I think this idea applies to other areas of life as well, and by that I mean that while different people are weak in different areas, we all have struggles and weaknesses. Most people think of cavities as a telltale sign of dental issues when in reality gingivitis is just as troubling. Similarly, I’ve noticed that people – and Christians in particular – like to focus on certain issues more than others. It’s been awhile since I blogged last, but it seems as though the “hot topic” in the news hasn’t changed. Homosexuality has been an easy target for Christians for years, and while much of the recent attention brought to it is due to the Supreme Court’s ruling, I believe the root issues are much deeper than a legal decision.

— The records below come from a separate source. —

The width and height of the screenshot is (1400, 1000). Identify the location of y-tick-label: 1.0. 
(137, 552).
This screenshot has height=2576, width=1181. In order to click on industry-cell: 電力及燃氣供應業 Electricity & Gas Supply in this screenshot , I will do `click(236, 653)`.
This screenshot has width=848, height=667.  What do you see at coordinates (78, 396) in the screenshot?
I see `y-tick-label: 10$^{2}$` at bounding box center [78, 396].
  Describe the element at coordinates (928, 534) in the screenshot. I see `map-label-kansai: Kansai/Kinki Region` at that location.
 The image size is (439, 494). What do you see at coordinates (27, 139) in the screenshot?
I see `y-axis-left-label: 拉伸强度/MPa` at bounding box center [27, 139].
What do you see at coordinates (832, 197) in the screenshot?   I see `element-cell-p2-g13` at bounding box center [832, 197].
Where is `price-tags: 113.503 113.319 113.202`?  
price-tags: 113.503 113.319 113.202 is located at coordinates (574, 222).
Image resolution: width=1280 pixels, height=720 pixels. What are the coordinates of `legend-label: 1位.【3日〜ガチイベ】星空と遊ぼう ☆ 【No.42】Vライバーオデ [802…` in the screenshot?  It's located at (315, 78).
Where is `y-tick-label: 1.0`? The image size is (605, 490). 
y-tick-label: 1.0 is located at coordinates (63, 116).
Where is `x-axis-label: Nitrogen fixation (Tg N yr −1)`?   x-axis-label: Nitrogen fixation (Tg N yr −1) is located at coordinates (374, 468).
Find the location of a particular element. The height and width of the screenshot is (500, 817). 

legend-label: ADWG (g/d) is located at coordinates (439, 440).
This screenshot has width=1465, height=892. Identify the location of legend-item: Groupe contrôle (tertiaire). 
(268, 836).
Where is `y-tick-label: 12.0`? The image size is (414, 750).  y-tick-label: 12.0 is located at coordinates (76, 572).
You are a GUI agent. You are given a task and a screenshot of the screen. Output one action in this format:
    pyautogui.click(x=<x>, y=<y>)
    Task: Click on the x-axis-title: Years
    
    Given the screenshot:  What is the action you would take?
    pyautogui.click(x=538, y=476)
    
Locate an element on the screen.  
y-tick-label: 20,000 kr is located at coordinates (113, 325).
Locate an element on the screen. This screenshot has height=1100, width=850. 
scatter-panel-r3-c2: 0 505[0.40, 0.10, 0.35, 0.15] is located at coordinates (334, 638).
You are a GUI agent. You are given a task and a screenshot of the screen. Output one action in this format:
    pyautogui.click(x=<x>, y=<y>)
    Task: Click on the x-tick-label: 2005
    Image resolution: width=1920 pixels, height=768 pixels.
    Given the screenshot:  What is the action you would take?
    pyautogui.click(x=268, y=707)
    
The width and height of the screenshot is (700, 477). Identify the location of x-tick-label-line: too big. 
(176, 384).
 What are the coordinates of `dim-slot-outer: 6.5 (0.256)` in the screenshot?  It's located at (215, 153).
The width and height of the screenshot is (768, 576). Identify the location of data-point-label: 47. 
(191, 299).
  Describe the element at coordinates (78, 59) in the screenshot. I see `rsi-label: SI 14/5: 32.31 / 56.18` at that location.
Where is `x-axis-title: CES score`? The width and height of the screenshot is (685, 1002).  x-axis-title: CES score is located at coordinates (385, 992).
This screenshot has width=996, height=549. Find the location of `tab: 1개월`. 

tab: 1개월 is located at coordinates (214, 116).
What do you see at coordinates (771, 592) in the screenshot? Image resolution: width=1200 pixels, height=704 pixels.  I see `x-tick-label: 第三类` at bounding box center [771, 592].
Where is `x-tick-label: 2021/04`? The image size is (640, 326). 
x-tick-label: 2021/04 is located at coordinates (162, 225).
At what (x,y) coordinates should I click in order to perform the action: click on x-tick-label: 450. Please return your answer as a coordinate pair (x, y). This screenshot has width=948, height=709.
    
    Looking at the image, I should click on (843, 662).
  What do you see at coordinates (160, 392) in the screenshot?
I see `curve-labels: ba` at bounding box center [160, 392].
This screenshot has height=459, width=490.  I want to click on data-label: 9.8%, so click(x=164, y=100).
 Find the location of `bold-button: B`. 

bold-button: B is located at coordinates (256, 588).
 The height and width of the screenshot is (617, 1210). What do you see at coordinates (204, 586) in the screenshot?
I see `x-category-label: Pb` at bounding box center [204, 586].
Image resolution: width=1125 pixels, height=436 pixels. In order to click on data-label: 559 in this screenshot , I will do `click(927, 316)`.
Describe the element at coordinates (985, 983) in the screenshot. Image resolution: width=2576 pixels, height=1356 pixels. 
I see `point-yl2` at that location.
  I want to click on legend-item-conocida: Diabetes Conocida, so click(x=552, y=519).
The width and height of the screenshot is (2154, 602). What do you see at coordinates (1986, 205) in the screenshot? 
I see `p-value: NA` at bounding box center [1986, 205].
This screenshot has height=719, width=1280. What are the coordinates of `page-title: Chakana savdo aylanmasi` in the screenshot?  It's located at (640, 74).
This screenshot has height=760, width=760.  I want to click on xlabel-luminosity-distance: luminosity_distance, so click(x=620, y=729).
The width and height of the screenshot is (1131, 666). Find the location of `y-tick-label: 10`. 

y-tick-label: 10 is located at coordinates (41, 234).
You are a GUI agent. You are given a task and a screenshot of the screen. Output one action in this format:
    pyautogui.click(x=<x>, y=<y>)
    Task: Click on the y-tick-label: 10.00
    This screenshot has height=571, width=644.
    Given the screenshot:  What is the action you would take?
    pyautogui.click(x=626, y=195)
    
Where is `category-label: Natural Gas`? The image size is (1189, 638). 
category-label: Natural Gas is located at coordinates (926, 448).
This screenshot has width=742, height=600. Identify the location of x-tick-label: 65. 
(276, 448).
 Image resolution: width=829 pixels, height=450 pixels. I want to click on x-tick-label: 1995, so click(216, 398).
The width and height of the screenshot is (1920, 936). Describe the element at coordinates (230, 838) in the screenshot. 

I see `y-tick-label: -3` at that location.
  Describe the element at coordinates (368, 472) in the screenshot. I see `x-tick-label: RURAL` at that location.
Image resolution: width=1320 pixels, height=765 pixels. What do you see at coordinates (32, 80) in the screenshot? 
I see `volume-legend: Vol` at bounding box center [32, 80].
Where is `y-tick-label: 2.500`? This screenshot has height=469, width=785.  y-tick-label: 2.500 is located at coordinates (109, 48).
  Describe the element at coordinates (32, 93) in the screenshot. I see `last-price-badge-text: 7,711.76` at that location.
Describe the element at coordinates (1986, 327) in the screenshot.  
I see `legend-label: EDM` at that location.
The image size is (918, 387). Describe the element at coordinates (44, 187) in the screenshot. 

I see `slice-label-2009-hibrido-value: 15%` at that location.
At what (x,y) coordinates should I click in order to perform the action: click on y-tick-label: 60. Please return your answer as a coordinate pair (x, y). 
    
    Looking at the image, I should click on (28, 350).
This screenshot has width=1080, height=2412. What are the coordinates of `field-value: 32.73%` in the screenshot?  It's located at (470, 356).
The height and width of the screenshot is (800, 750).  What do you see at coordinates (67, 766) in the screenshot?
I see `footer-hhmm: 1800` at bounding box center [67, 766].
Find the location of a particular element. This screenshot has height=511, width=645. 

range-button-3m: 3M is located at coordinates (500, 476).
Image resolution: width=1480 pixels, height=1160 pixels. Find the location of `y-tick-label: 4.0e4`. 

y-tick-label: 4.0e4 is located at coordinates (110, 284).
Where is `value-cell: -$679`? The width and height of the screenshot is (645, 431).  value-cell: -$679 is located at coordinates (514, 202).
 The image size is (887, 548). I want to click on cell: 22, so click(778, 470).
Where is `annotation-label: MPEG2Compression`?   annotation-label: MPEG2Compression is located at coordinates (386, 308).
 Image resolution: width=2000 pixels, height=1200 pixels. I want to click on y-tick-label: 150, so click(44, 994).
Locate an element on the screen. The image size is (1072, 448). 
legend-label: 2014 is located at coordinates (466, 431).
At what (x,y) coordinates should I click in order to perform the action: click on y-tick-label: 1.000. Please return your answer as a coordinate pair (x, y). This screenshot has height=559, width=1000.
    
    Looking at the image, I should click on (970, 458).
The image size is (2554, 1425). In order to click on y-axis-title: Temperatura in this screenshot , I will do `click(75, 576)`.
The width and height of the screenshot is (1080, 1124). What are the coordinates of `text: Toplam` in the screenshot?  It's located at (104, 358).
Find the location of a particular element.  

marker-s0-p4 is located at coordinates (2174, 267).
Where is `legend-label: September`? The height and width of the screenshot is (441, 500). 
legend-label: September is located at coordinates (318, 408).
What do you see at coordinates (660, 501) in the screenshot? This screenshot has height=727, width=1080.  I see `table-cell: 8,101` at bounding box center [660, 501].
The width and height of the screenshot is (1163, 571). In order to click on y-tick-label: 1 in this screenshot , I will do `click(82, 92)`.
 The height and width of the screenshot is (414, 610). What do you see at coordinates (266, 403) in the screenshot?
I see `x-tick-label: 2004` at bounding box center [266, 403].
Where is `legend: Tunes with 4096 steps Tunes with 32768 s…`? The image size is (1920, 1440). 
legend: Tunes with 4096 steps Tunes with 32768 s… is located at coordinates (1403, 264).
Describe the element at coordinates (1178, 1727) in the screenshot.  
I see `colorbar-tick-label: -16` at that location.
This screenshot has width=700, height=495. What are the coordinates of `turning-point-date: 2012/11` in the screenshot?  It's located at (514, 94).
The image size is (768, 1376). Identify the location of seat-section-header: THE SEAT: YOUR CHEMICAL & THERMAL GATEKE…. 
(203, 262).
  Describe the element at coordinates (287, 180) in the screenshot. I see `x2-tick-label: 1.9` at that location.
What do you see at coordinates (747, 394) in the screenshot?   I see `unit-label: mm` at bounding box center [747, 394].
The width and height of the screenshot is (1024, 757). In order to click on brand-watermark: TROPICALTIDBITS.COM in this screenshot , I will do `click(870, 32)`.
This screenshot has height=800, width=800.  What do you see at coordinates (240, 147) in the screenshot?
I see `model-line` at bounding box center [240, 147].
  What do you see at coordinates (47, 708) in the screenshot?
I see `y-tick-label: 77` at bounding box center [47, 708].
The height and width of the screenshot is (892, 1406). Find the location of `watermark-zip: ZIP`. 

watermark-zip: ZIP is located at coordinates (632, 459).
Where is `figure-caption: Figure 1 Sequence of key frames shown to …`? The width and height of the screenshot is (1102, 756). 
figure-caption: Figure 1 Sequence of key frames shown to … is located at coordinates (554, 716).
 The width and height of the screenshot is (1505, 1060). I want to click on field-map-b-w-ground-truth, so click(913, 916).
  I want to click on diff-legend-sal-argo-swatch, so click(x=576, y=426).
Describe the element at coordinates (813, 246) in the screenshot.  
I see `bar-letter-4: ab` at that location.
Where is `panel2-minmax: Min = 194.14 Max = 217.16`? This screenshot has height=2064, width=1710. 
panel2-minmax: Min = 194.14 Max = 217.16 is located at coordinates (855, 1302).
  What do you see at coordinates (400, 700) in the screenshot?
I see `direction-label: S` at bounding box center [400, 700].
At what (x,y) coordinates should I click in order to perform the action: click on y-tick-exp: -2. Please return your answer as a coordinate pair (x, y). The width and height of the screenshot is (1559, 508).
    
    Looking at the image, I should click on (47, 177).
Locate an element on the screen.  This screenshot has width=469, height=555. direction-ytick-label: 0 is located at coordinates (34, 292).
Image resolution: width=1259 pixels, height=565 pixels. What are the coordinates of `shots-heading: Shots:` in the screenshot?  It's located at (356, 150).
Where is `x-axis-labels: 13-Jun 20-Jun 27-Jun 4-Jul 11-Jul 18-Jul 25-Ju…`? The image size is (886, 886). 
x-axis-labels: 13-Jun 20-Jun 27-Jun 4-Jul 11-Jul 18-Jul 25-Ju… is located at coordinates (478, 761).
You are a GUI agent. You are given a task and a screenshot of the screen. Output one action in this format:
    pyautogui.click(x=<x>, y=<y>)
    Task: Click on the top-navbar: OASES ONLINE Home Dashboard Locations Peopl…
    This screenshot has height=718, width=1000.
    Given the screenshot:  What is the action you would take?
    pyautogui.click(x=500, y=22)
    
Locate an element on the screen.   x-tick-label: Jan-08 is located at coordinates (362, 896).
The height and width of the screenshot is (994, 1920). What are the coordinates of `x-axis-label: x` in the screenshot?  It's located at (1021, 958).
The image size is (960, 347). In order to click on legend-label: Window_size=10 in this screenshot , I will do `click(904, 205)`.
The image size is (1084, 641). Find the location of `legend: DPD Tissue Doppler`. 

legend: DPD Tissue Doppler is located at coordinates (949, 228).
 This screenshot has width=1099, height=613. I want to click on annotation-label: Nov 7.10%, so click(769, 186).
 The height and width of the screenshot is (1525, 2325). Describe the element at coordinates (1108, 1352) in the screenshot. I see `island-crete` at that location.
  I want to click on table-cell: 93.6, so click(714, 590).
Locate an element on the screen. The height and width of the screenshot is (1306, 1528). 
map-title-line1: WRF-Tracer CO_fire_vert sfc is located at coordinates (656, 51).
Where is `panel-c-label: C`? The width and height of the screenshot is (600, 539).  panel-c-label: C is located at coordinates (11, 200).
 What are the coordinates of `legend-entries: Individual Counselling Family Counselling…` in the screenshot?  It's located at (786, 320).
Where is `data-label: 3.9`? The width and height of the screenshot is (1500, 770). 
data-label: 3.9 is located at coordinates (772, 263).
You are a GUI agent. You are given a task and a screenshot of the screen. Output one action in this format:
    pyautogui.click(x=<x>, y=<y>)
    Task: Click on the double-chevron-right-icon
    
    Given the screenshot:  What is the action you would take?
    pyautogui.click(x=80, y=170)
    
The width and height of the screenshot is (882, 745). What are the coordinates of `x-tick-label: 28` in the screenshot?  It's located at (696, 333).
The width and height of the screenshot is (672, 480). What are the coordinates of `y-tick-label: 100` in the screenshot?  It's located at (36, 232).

Getting back to my dental history, I could brag to my friends that I’ve never had a cavity, but it’s much more difficult to argue that I have a better dental history or even “better teeth” than anyone else. As I mentioned, I don’t have the healthiest gums. Even more than that, though, I have a knack for growing extra teeth. I had six wisdom teeth (instead of four like most people) and I also had three “tooth buds” (miniature teeth that grow inside gums). In total, I’ve had nine teeth removed. The tooth buds would have caused my teeth to shift and would have eventually tried to come in behind my normal teeth, and would have been a terrible mess had I not done something about them. After having braces twice as a kid to correct my misaligned teeth, that’s the last thing I would want.

While I’m not gay myself and I don’t condone homosexual activity (and it’s important to distinguish between homosexual temptations and homosexual activity), I believe many Christian leaders and groups target homosexuality because they know it’s not something they struggle with. Just like “I’ve never had a cavity” is accurate but doesn’t really tell the true story of my dental history, many Christians can self-righteously boast in their straightness while ignoring a myriad of other issues in their own lives. There’s no reason to believe that homosexual activity is any worse (or even any different) than an unmarried man and woman living together, but Christians don’t talk about that too much. It’s certainly not worse than sexual immorality, impurity, lustful pleasures, idolatry, sorcery, hostility, quarreling, jealousy, outbursts of anger, selfish ambition, dissension, division, envy, drunkenness, or wild parties, especially since these are specifically listed in Galatians 5 as “desires of your sinful nature” (I quoted directly from the NLT translation of Galatians 5:19-21, for reference).

So why don’t we hear more about these “desires of your sinful nature” instead of things like homosexuality? Probably because they hit closer to home. They’re things that trip up the so-called “good people” – the people staging protests and holding up picket signs. But isn’t that the point?